— start of Document extract —

What worked for us was removing the diapers from sight and just going for 100% diaper free. We even went diaper free for outings and for night time.

I didn't bribe or praise for using the potty and I try to make as little a deal over it as possible but I always listened to my daughter and took her to the toilet every time she needed to go&#8230;even if it was three times in a row with little or no pee/poop (poor thing). If she has an accident, we clean it up and afterwards I remind her that it would be best to use the potty.

My daughter seemed to totally forget about diapers and I decided not to mention them until about a week later, when she had a small "freak out" over going to the potty. When I asked her if she wanted a diaper she said no.

About a month into it she wanted a diaper on and wore it around until she had to pee and then she took it off to use the potty. I seriously think she forgot that she could go to the bathroom in a diaper.

We had two potties, which she used for about 5 months and now she uses the toilet. Early on, we had challenges like a 3 hour bus ride and my daughter's reluctance to pee outside but I just carried around a fresh pair of pants just in case we had an accident. The other challenges were diarrhea and constipation.

Our situation was that I ALMOST underestimated my daughter's ability to use the toilet but for some reason just went for it. I'm glad that I did. I mention this because I always have to remind myself to raise my expectations of my daughter. I tend to have rather low expectations of her, which she will live up to until I snap out of it and expect more/different/better and etc at which time she usually just rises to the occasion.

*** I'm editing because I was in a rush earlier and I wanted to be sure that I didn't come across like I was the one who was responsible for my daughter's potty "training". I'm not, nor do I think I am. I think we helped her in the exact right ways, which enabled her to do it herself. We were lucky that she has very good bladder control and can communicate well with us.

— end of Document extract —
— start of Source material —

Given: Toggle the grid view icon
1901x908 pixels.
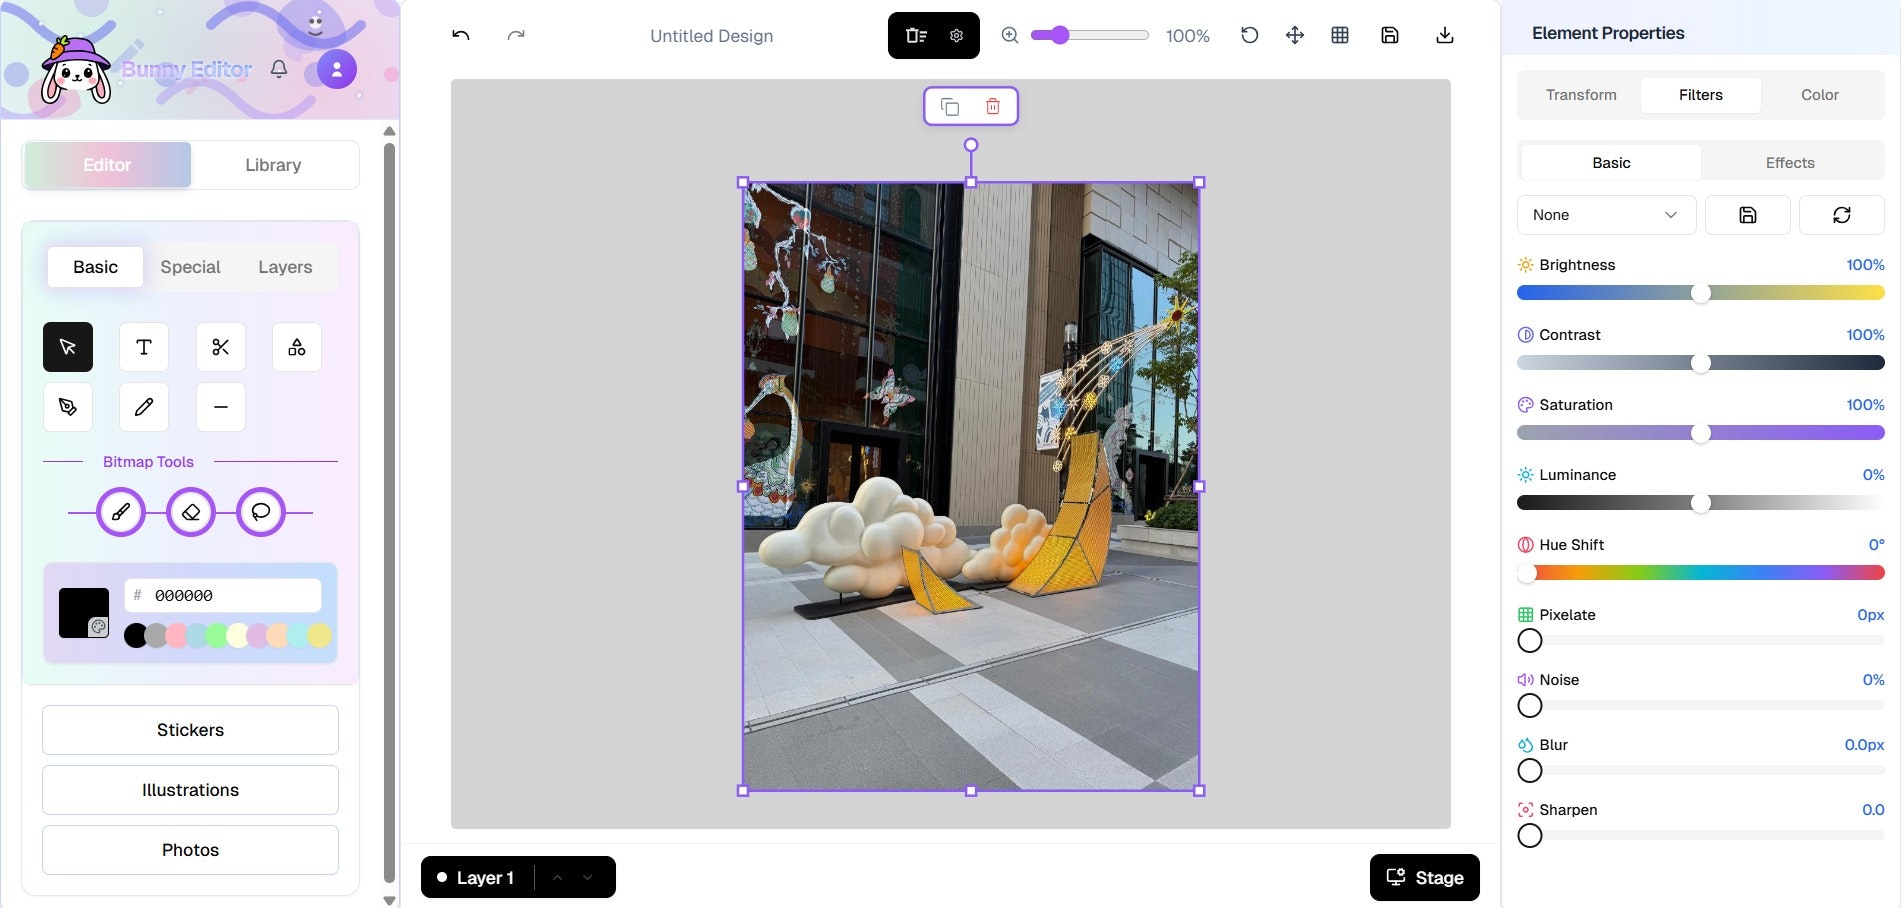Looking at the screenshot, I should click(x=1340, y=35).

— end of Source material —

§ Required actions
1: What challenges does the potty-training post mention?
2: Can you copy word for word the stretch of the potty-training post from "What worked for" through "best to use the potty."?
The material here comes from a separate source, not from the potty-training post.

§ Final answers
1:
- A 3 hour bus ride
- The daughter's reluctance to pee outside
- Diarrhea
- Constipation

2:
What worked for us was removing the diapers from sight and just going for 100% diaper free. We even went diaper free for outings and for night time.

I didn't bribe or praise for using the potty and I try to make as little a deal over it as possible but I always listened to my daughter and took her to the toilet every time she needed to go&#8230;even if it was three times in a row with little or no pee/poop (poor thing). If she has an accident, we clean it up and afterwards I remind her that it would be best to use the potty.